TASK OBJECTIVE ->
Take the line that contains "900x600 pixels." and each line after it to the end of the data below, and set them down exactly, omitting pictures.

Dataset entries
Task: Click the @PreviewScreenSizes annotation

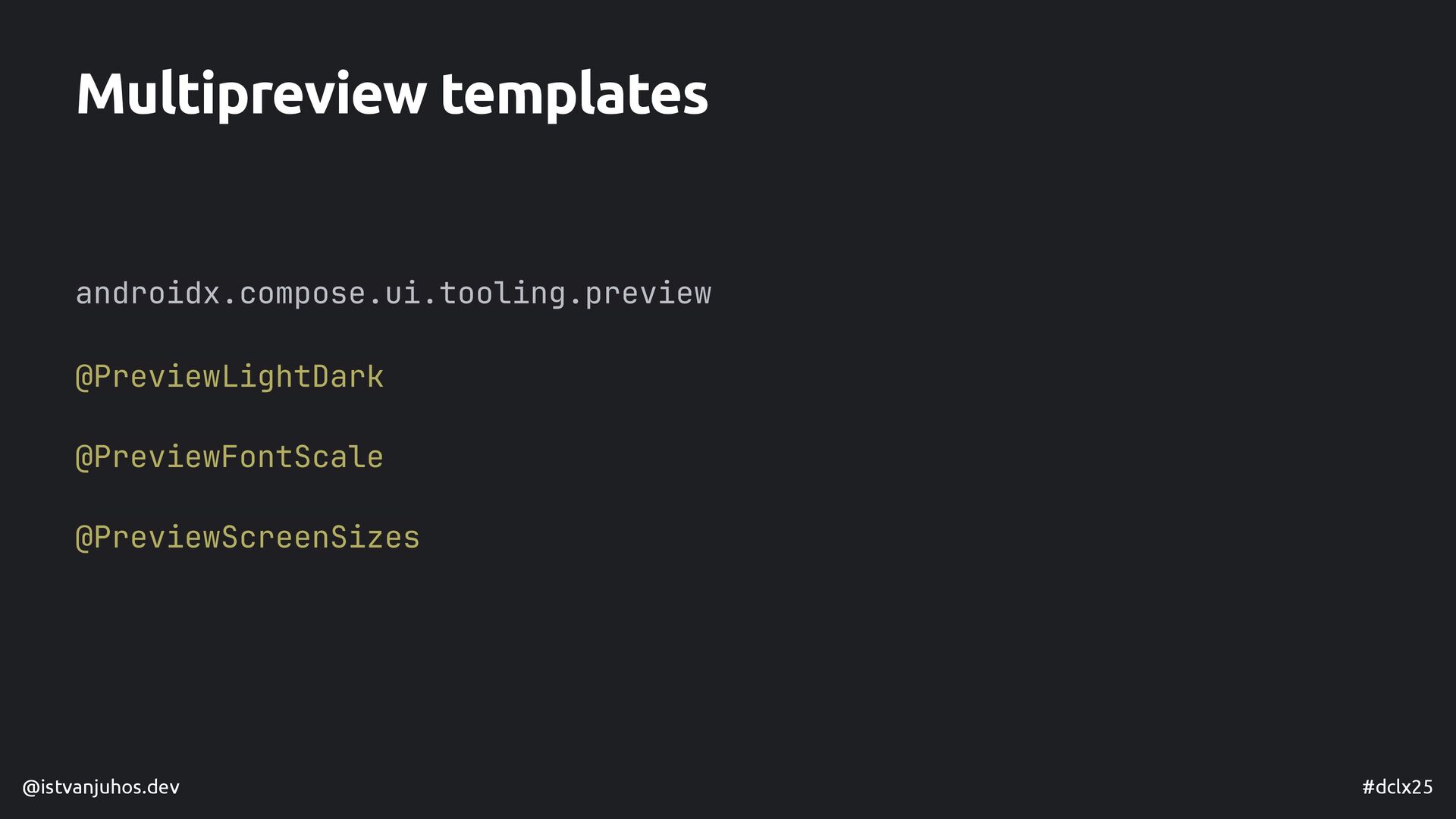Action: pyautogui.click(x=248, y=538)
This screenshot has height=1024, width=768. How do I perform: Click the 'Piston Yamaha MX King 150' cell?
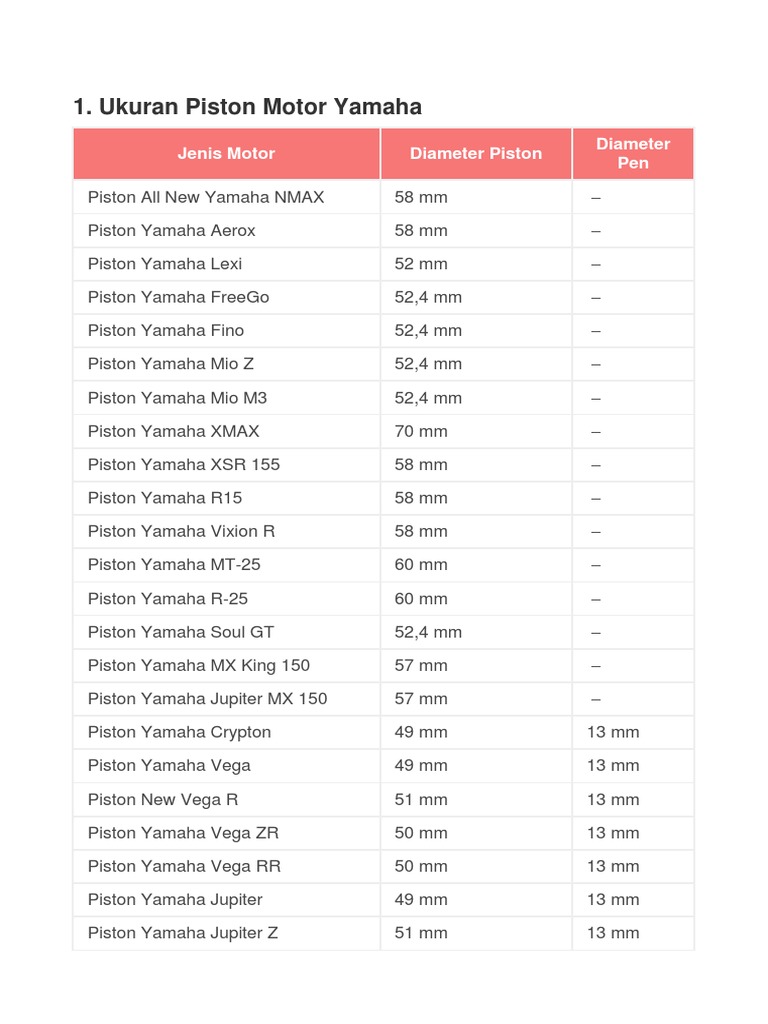[199, 665]

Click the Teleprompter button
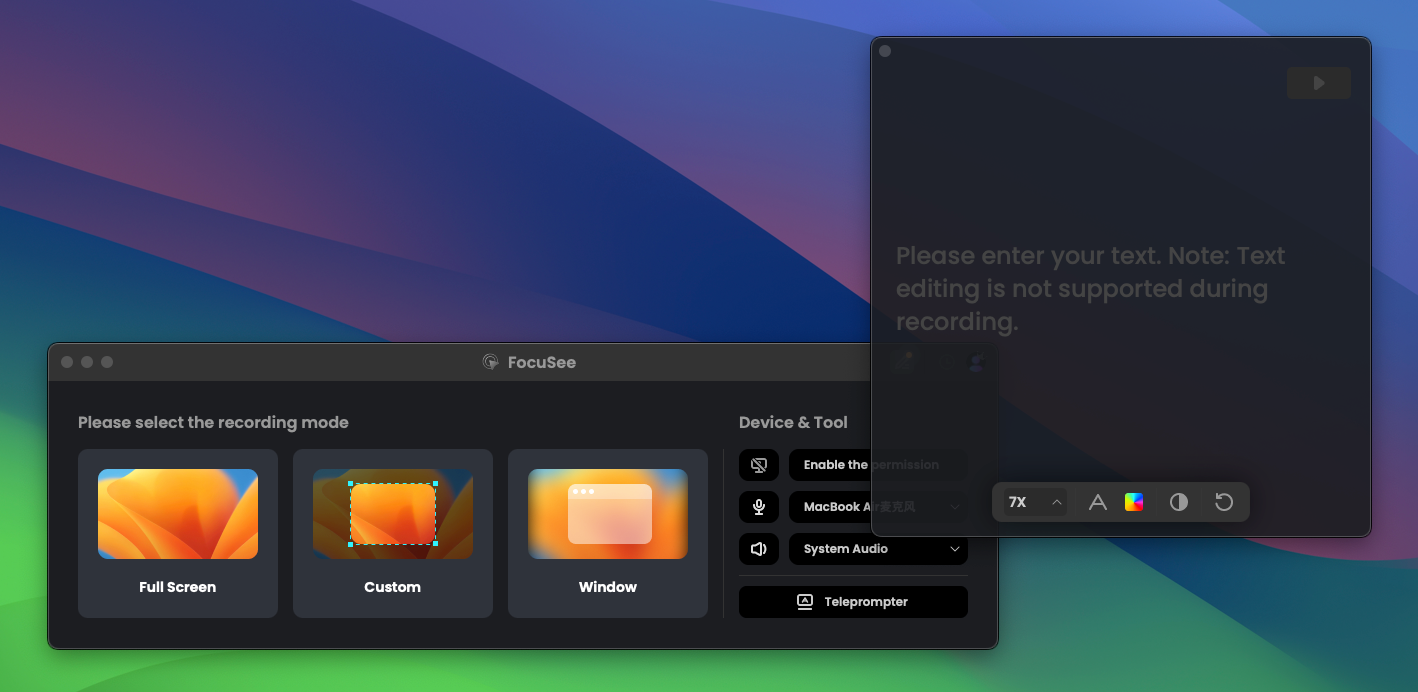853,602
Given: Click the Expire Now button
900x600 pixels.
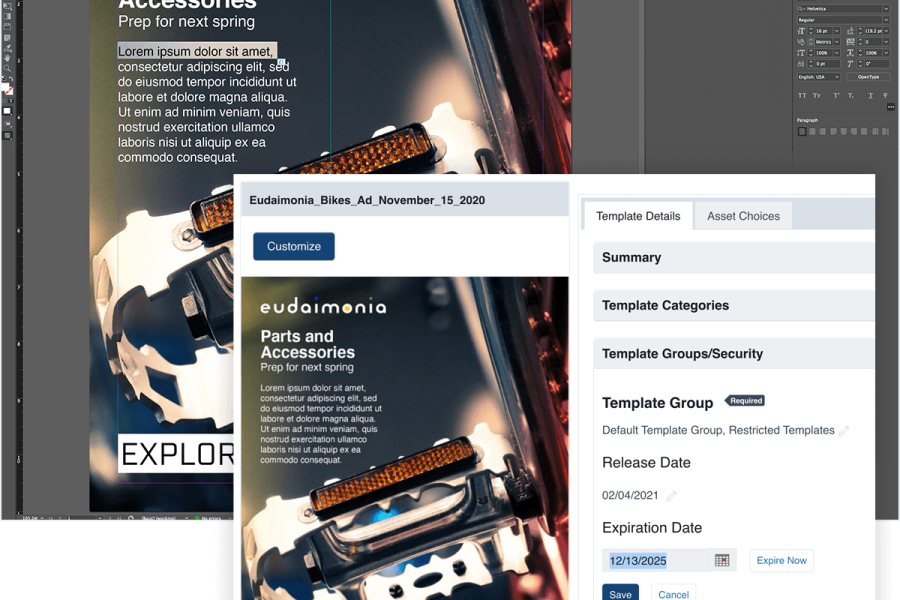Looking at the screenshot, I should (781, 561).
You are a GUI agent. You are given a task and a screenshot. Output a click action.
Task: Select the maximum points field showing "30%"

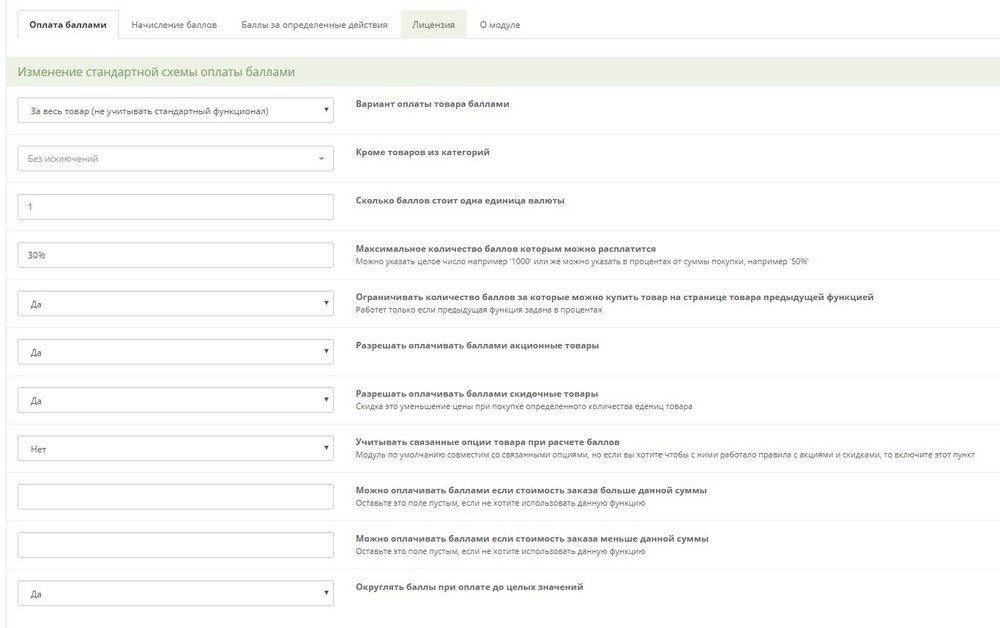click(x=175, y=254)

THE ANSWER ->
900x600 pixels.
Looking at the screenshot, I should (781, 561).
You are a GUI agent. You are given a task and a screenshot. Output a click action.
Task: Select the maximum points field showing "30%"

click(x=175, y=254)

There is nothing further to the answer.